The monster dragged itself up and out and gave a great gurgling cough, spraying fluid through the air, splattering everything nearby. It snarled revealing shark-like teeth and reached for him with long sharp claws.
“So much for being stealthy,” Ferik said. He lashed out at the monster with his axe. Boreas leapt forward, hitting it with his hammer and over-balancing it back into the pit. Kormak could see some of the great goblins looking around, attracted by the noise.
Sasha cursed, raised her stonethrower and fired a runestone at them. The explosion hurled the goblins through the air, garments alight, flesh torn. One of them tumbled into a pool. The fluid bubbled and another massive figure erupted from it, something that looked like a monstrous goblin body with the head of an octopus. It grabbed a goblin and dragged the screaming creature towards its maw.
“Let’s get out of here,” said Ferik. They raced through the archway and found themselves in a huge central chamber. It was at the bottom of an enormous pit, with makeshift elevators, running up and down the sides. Around the edges were scores of archways just like the one they had come through. Kormak guessed they represented other galleries running off into the depths. Metal railings for carts, and enormous slag piles rearing beside them reinforced that conclusion.
In the centre of the chamber, on a monstrous throne, lolled the gigantic for
m of Graghur. In front of him, dressed in a motley, with a ball and chain on his leg was Utti. As they entered Graghur looked up and smiled.
“What is this?” he asked in a booming voice that echoed through the caverns. “Visitors? And we have not prepared a feast to welcome them! Well, no matter, they shall provide the feast themselves.”
He laughed and then threw back his head and howled. Hundreds of chittering, squeaking calls answered him. From a dozen of the entrances goblins poured. Half a dozen wolves, including the giant one that Graghur had used as a steed erupted as if from a pit at his feet. More goblin voices sounded from above them.
If they waited, they would simply be overwhelmed. There was nothing to do but attack now. Kormak raised the axe and charged. The others were right behind him.
A few missiles arced down from galleries above them. The goblins had not yet had time to realise that only a few intruders were attacking them. Darts clattered to the ground near Kormak but most of them fell behind him.
Laughing Graghur bounded towards him, brandishing a weapon in each of his four hands. Kormak recognised one of them as his own blade. He was surprised the Old One had the nerve to carry it. The wolves and their giant pack leader were right behind Graghur. Squads of goblins raced to join the fray.

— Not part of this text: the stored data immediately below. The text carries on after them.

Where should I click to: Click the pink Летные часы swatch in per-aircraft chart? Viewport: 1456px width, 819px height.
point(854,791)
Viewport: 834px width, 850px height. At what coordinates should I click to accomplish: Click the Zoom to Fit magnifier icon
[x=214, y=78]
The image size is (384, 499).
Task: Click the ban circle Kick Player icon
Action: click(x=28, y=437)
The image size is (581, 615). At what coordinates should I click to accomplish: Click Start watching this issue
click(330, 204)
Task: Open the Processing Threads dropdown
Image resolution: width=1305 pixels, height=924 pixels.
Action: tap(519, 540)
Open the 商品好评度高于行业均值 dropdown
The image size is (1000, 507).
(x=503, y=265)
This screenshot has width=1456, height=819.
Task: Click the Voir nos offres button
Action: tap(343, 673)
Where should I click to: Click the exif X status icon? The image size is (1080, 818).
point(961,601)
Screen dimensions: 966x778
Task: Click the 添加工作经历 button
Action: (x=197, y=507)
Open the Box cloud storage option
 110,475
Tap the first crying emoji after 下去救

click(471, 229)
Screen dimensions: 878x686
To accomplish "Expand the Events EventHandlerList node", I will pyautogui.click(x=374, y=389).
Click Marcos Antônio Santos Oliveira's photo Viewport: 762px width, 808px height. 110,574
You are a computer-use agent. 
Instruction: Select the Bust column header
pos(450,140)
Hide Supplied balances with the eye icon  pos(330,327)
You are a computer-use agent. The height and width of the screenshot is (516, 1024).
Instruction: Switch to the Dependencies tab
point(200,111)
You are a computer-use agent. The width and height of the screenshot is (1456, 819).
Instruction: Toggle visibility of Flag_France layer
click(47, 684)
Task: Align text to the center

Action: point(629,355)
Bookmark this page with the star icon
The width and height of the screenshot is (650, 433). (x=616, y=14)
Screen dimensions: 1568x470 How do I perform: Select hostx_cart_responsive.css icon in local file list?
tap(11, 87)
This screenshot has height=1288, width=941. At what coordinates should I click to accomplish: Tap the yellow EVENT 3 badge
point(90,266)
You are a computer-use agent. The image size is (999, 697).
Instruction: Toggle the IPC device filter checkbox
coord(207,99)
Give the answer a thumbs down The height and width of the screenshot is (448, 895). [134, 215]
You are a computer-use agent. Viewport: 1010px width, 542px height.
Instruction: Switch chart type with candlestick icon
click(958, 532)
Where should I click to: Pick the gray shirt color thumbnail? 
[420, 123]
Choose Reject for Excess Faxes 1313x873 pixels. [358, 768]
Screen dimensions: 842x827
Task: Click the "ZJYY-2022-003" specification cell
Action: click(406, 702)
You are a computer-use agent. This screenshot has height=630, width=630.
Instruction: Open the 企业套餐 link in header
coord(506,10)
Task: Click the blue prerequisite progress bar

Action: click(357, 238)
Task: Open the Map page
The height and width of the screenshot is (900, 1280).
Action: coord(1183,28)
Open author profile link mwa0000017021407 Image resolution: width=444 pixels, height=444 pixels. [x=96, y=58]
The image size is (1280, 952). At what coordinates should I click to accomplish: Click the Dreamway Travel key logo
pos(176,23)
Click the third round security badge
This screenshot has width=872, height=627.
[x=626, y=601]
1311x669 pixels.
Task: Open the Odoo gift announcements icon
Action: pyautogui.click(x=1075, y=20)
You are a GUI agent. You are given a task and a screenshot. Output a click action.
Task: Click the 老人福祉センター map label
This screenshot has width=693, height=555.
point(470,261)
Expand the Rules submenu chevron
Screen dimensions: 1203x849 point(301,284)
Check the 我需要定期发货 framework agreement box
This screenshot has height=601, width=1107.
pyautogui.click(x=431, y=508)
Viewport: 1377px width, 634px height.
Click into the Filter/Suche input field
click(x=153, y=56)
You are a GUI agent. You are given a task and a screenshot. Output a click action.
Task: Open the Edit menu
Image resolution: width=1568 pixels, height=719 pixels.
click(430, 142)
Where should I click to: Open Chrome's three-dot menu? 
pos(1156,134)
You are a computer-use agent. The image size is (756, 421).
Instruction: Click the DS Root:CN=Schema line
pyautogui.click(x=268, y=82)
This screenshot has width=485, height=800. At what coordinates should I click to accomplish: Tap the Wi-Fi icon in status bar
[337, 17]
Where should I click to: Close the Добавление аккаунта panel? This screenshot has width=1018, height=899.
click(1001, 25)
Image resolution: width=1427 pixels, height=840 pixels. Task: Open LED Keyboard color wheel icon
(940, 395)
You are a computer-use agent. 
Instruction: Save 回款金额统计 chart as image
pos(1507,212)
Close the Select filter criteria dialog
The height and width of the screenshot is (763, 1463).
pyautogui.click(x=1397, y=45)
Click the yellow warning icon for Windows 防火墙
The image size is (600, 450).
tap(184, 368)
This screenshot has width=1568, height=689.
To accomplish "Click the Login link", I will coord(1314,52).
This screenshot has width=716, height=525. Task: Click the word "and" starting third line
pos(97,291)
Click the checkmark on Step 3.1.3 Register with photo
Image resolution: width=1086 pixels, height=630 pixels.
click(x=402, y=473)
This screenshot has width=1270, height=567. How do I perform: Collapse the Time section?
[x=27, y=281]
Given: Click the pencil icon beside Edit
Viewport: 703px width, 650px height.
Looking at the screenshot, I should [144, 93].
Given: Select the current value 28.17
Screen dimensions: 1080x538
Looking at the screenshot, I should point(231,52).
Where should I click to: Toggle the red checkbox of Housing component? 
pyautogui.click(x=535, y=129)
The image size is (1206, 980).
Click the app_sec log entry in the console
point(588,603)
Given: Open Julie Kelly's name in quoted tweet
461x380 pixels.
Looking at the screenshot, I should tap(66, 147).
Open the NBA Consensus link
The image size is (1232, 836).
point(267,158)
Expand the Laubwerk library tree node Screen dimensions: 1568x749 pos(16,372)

Kormak and Graghur crossed blades. The Old One was fast and incredibly strong and Kormak was far less used to wielding an axe than a sword. It was all he could do to parry Graghur’s blows.
Boreas leapt into the fray, dwarf maul smashing down, taking advantage of the Old One’s concentration on Kormak. The force of the blow sent Graghur reeling back. The links on his chainmail coat were broken.
Graghur laughed madly as if the pain only amused him. Perhaps it did. Kormak had met Old Ones who chose to feel pain as pleasure and pleasure as pain. Graghur bounced back, slashing at Boreas with his scimitar. Boreas parried it, but a blow from Kormak’s own runeblade cut through the big man’s armour and sliced his flesh. Blood poured from the open wound and Boreas fell to the ground.